Denuncian el robo y matanza de una vaca en el barrio San Justo
El hecho fue revelado por Patricia Amaya, la cuidadora del animal, a quien algo más de un año atrás le habían asesinado ya una yegua.
“Da mucha bronca, una impotencia enorme”, confió la mujer, a quien en horas de la madrugada le mataron la vaca, la descuartizaron en el lugar y le dejaron parte de los restos, en la zona de calle 40 y 55. “Con mi marido habíamos alambrado para que los animales no se escaparan. Pero esta ternerita era muy mansita, se ve que la llevaron hasta el fondo y ahí la carnearon. Dejaron toda la sangre chorreada sobre el alambre”, describió.
“Yo cuando estoy sola no duermo, me quedo vigilando y con el arma a mano. ¡Pero también tengo que poder dormir a alguna hora!”, se lamentó. “Sólo dejaron las tripas y la cabeza, de lo demás se llevaron todo, hasta el cuero”, dijo.

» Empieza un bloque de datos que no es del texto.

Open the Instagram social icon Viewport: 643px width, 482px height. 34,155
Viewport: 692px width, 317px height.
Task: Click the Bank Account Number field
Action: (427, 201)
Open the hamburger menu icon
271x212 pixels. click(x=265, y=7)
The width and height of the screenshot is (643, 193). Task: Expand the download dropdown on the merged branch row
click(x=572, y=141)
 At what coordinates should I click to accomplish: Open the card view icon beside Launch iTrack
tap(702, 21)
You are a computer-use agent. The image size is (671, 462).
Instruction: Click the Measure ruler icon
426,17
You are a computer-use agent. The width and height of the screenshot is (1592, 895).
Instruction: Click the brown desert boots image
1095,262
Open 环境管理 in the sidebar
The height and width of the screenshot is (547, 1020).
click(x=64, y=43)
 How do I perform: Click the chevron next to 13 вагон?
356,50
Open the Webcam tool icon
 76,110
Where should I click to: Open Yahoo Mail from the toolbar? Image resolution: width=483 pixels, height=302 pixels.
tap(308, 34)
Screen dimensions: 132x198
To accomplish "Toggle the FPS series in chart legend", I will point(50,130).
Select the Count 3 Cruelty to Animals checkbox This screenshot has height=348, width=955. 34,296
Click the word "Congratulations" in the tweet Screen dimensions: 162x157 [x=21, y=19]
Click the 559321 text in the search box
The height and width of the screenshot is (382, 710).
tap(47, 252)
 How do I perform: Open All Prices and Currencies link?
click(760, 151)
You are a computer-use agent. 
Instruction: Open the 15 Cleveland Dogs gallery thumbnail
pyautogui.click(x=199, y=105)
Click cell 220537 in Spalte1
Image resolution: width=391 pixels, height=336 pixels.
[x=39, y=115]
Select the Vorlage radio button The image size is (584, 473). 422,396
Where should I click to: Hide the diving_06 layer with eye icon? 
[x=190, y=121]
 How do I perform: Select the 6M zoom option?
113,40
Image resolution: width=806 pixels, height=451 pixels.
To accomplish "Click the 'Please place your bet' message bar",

Recordando el hecho anterior del que fue víctima, Amaya mencionó que la yegua que le mataron el año pasado la había comprado para su nieto, “que lloró tanto con esa pérdida que no quiere venir más, no quiere saber nada”.
“A mí me hace muy mal todo esto, no puedo creer que la gente tenga tanta maldad. Mi marido se levantó a las cinco a ordeñarla y la vaca ya no estaba”, insistió la mujer. “No voy a dar nombre y apellido porque después vienen todos a lincharme, pero del que robó la yegua sabemos la identidad, y sin embargo lo soltaron. Los chorros tienen más suerte que los que trabajan porque los largan con la excusa de que deben reinsertarse en la sociedad”.
En el predio donde ocurrió el delito hay todavía otros animales que pertenecen al dueño del campo. “Nosotros acá cuidamos -explicó Amaya-. Yo tengo un solo caballito y es lo que más cuido porque es para mi nieto y no quiero que le pase nada”, remató.
La denuncia fue realizada a la policía por el propietario, Franco Gatti, aunque asegura que la fuerza de seguridad no sabe cómo actuar ante este tipo de hechos y no brinda una solución.